New law would require documentation of the sort of purchase arsonist made prior to attack.

There was some heartening news regarding Kyoto Animation last week, when the anime production company made it known that over 80 percent of the employees who were injured in the arson attack on the company’s animation studio in July have now returned to work. However, the passing of an injured victim earlier this month brought the death toll for the incident up to 36, meaning that the majority of the 70 employees who were in the studio when the fire was set lost their lives.

While the arsonist has yet to be formally arrested or interrogated (as a result of not yet being medically cleared for discharge from the hospital), based on security footage investigators believe he filled two 20-liter (5.3-gallon) canisters with gasoline at a gas station on the morning of the attack, then loaded them on a handcart which he pushed to the Kyoto Animation studio and spread about the building’s lobby to accelerate the blaze. The use of an accelerant is thought to have been a major factor in the high death toll, as the building itself was compliant with all necessary fire codes, and so the Japanese government is now planning to install stricter regulations for the purchase of gasoline.

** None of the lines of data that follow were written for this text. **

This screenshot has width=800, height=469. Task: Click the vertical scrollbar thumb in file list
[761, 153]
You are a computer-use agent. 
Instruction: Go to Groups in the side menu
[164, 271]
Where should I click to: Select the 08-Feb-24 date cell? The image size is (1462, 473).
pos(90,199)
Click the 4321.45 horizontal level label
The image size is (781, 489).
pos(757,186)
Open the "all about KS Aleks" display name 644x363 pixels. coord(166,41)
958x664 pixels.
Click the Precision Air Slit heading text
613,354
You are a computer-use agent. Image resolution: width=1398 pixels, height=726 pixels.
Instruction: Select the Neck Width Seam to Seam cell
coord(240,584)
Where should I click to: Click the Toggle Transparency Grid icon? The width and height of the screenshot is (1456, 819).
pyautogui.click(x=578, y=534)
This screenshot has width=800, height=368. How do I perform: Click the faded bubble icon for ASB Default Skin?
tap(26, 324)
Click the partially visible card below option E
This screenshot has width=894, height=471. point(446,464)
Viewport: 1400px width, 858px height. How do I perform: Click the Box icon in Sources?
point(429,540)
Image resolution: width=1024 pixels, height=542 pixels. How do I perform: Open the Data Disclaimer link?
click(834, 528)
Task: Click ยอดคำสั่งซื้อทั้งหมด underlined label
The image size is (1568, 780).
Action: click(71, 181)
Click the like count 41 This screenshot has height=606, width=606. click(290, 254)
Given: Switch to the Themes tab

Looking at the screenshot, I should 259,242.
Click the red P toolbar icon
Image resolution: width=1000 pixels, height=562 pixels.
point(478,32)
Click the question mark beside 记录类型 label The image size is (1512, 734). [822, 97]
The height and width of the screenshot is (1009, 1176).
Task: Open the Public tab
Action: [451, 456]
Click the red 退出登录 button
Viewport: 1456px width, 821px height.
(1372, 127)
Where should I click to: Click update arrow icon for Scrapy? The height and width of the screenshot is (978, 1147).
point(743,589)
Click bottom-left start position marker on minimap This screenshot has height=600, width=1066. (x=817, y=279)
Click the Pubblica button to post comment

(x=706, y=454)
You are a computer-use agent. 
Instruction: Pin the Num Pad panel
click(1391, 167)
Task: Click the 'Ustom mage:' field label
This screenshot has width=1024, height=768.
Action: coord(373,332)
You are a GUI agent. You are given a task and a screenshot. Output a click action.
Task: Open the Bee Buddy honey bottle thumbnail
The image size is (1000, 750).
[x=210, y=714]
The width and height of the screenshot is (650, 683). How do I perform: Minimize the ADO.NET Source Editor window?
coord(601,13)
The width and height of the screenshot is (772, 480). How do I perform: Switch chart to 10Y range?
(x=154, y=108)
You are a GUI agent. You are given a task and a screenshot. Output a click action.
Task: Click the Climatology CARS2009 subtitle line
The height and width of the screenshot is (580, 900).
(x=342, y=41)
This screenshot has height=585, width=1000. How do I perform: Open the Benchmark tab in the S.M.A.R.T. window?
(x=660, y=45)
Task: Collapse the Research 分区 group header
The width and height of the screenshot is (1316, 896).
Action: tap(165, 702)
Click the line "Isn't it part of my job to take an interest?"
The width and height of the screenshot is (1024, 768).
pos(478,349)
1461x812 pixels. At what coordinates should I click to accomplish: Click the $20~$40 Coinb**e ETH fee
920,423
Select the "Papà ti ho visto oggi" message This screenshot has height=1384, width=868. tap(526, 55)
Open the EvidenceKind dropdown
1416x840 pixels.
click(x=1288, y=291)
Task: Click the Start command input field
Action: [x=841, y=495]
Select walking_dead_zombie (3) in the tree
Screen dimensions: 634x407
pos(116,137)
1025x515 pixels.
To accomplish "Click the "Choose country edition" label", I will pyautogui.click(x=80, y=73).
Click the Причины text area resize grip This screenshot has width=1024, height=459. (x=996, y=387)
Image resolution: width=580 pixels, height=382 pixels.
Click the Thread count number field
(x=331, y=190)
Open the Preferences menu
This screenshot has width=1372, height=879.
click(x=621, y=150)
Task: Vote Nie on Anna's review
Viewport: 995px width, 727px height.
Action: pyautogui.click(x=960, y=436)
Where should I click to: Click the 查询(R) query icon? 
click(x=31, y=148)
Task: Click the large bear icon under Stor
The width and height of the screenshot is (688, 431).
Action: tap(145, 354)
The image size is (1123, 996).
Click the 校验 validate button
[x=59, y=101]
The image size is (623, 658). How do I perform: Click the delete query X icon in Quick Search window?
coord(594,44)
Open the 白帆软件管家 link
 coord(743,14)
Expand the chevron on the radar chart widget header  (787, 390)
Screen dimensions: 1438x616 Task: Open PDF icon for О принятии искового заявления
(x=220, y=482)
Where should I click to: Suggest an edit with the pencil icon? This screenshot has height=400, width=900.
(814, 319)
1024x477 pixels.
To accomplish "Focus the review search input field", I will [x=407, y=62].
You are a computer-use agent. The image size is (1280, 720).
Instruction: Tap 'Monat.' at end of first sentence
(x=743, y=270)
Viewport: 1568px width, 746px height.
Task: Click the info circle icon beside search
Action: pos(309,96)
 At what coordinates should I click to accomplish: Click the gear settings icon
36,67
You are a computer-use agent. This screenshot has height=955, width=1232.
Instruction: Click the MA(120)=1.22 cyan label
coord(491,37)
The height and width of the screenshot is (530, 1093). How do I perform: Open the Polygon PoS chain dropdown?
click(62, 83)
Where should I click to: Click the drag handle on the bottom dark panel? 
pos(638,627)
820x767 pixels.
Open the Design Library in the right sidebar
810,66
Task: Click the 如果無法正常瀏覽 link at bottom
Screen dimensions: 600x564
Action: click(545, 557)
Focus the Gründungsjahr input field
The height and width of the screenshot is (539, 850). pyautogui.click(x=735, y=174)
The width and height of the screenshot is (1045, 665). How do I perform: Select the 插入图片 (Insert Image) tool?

The national Fire and Disaster Management Agency, a division of Japan’s Ministry of Internal Affairs and Communications, says it plans to enact new legislation that will require customers who are buying gasoline to put it into a container (i.e. gas that’s not being pumped directly into a car or motorcycle) to show a valid ID and declare their intended purpose for the gas.

These regulations mirror those proposed by the Kyoto metropolitan government shortly after the Kyoto Animation arson attack. However, the Kyoto metropolitan government merely asked local gas stations to follow the new protocol, and customers were still free to refuse to show their IDs or state their purpose. This prompted gas stations to ask for the rules to be made into official legal requirements instead.

Ostensibly, having their identity tied to the purchase will discourage the criminally minded from using the gasoline in unlawful ways, since it creates a trail of evidence. However, it’s debatable whether or not this would have prevented the Kyoto Animation arson attack, as the arsonist himself suffered severe burns in the attack, which suggests that self-preservation wasn’t a major priority for him, and so avoiding prosecution was also likely something he was unconcerned with.

The new laws are expected to go into effect in February of next year.